当時の番組の制作を担当したデスクは、決断した上で13日の記者会見を行ったと思うが、伝聞情報に基づく誤解や憶測で発言している面が多分にあると思う。彼は当時のNHK幹部の動きや考えを、直接知ることができる立場にない。放送前日の試写には立ち会ったが、その後行われた検討会には出ていない。彼の主張の拠り所は「信頼すべき上司」だとされているが、当時、一部の団体がNHKに押しかけるなどしていた中で、政治的な圧力がかかったのではないかという噂が、現場のスタッフを中心に広まっていたようだ。この担当デスクの上司にあたる複数の職員から話を聞いたが、このデスクは、噂話や憶測を具体的事実と勘違いしたものと思われる。

(宮下理事)コンプライアンス推進室の調査結果を、本日、通報者に通知した。本来、通報者は厳密に秘匿されなければならず、細心の注意を払ってきたが、通報者が一方的に通報の事実を公にしていることや、通報者が結果の公表を望んでいること、それにコンプライアンス推進室への誤解を解くために、通報した長井職員の名前も公表して、説明する。
長井職員から通報があったのは去年の12月9日。調査は、政治的な圧力を背景としてこの番組の改編が行われた事実があったかどうかや、放送番組は何人からも干渉されないなどと定められた放送法3条や「NHKの倫理・行動憲章」に違反する行為があったかどうかについて行われた。松尾放送総局長と総合企画室の野島担当局長、伊東番組制作局長(いずれも当時)の3人からは当初、今行われている裁判に関わってくるので、ヒアリングは待ってほしいと言われた。この事を今年1月7日に長井職員に通知しようとしたが、連絡が取れなかった。11日にようやく通知できた。松尾元総局長など3人は、朝日新聞の12日付朝刊の記事や、長井職員の記者会見の報道を見て、事実を話したいとヒアリングに応じた。さらに調査を進めた結果、長井職員が主張するような事実はなく、放送法3条およびNHK倫理・行動憲章に違反する行為も認められなかった。

Q.安倍氏との面会時間について
(宮下理事)当時の松尾総局長と野島担当局長は予算などの説明と合わせ、全体で15分から20分程度面会したようだ。そのうちの何分程度、番組の説明をしたかは、2人とも正確に記憶していない。

Q.放送前に政治家に番組内容を説明することについて
(関根総局長)NHKの予算や事業計画などは国会の承認を受ける。
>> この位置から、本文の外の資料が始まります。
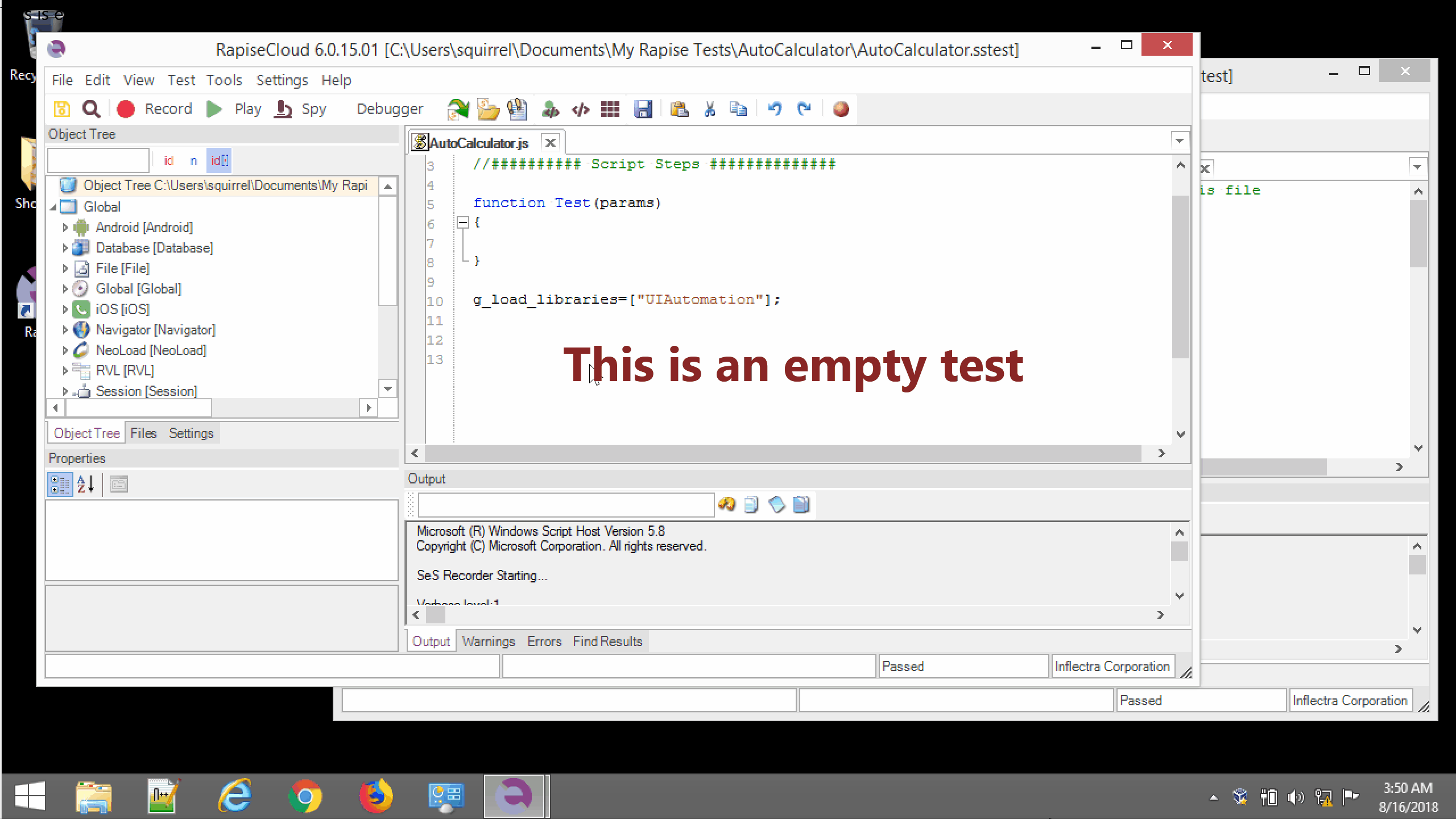Image resolution: width=1456 pixels, height=819 pixels.
Task: Click the scissors cut icon
Action: [x=709, y=109]
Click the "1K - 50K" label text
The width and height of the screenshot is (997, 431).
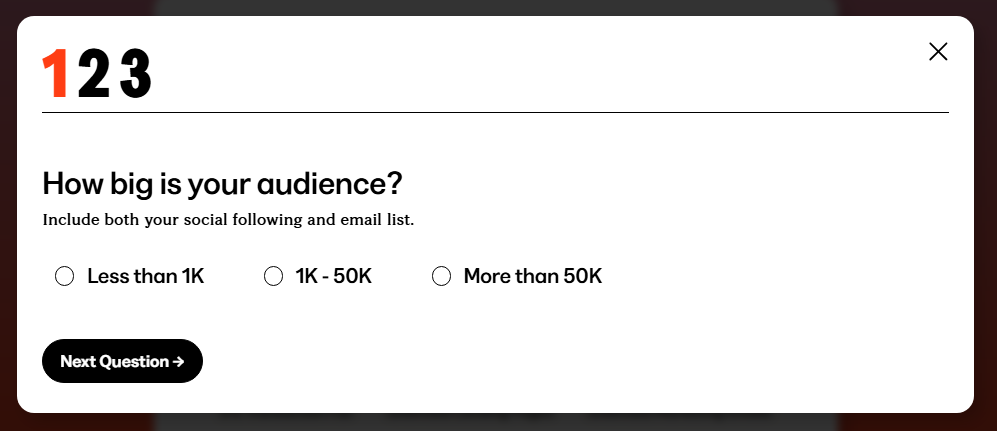pyautogui.click(x=334, y=277)
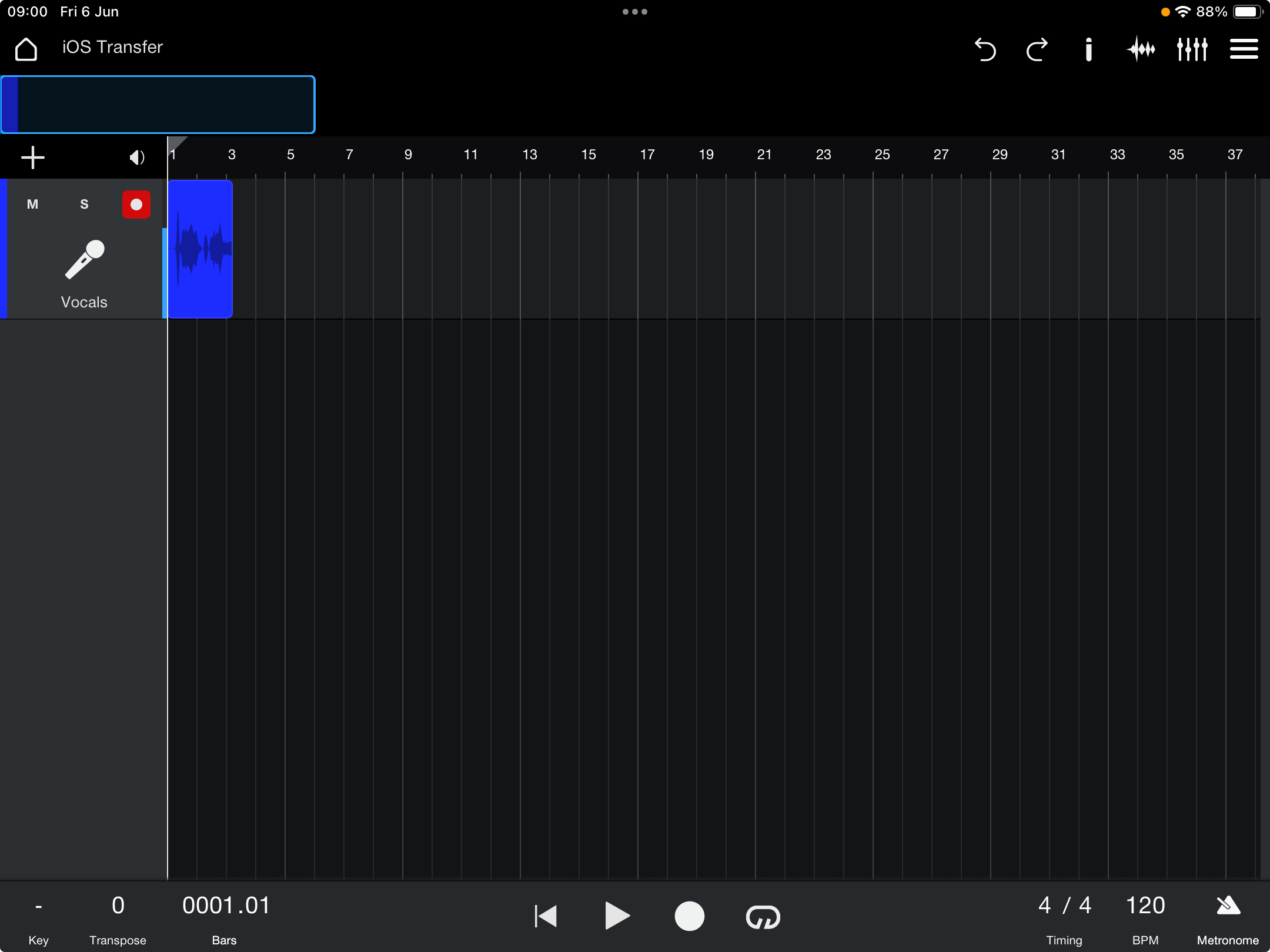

国会は国民の代表である国会議員で構成されており、与野党の国会議員に、どういう事業を進めていくか、きちんと説明する中で、公平中立性を担保していく。誤解があれば、それを解いていく。国会議員に会うことを、「圧力」と短絡的に結びつけられることは残念だ。

Q.長井職員の処分について
(宮下理事)考えていない。公益通報者保護法という法律が成立している。まだ施行されていないが、この法律を尊重して内部通報制度を運用している。この法律では、NHKの通報窓口に通報したことを理由に処分されることはない。また、NHKに通報した後、一定の要件が満たされれば、報道機関に通報しても保護される。法律はまだ施行されておらず、今回のケースが「一定の要件」を満たすかどうかは法律的に議論もあるところだが、NHKは公共放送機関として、できるだけ幅広く解釈すべきだと考えている。

Q会長への報告について
(宮下理事)この件については、放送前に報告は上がっていない。

(2)朝日新聞の取材を受けた松尾放送総局長(当時)の説明
(松尾元総局長)朝日新聞の取材は今月9日に受けた。朝日新聞のきのう(18日)付朝刊の記事に即して説明したい。まず、記事では、安倍氏と中川氏に面会した日が(番組放送前日の)2001年1月29日かという記者の質問に対し、「『そのときです。それ1回きりです』と明確に答えていた」となっているが、私は、「安倍氏とは会ったが、中川氏については記憶が定かでない」と答えた。安倍氏に面会したのは1回きりだと答えた部分を、中川・安倍両氏に会ったようにねじ曲げて記事を作っている。また記事では「まず議員会館に中川氏を訪ね、『途中、どなたかにお会いしてから、自民党本部だったか、ちょっと広い応接室で安倍氏に会った』という」とあるが、私は「どなたかにお会いしてから」という部分は、「中川氏かどうか記憶が定かでない誰かに会ってから」という意味で答えたものなのに、中川氏を訪ねた後に更に別の人物に会った、という書き方に発言がねじ曲げられている。
 また記事では、一貫して「自民党に呼ばれた」との認識を示し、これを「圧力に感じた」と証言したことになっているが、「自民党に呼ばれた」とか「圧力に感じた」という発言はしていない。記者は最初から終わりまで、何度もしつこく「政治的圧力を感じたでしょう」と決めつけるように質問した。そのたびに繰り返し「政治的圧力は感じなかった」と答えたが、記事は全く逆の内容になっており、極めて遺憾だ。
 繰り返し主張した「政治的圧力は感じなかった」「私を含めた制作担当者が、誰からも干渉されず、自主的自立的に編集した」という発言は全く無視されて、記事に書かれていない。朝日新聞の記者は「安倍・中川両氏に会った事や、面談のやり取りは全て取材を終えた」として強引にコメントを求めてきたが、記事を見ると、安倍・中川両氏への取材は私の取材の翌日で、誤った印象を与えて、意図的に答えを引き出そうとしたとしか思えない。朝日新聞には訂正と謝罪を求めたい。

Q.会見に出席した理由について
(松尾元総局長)きのうの朝日新聞の朝刊を見ると、私にしか言えないことが書かれていた。記者に確認したところ、記事中の「NHK幹部」が私を指すことを認めた。それではという事で、きょう、あえて会見で申し上げることにした。

Q.内部告発した長井職員について
(松尾元総局長)噂とか伝聞とか憶測で告発をしたことが、結果的にこういう状態になっており、誠に残念だ。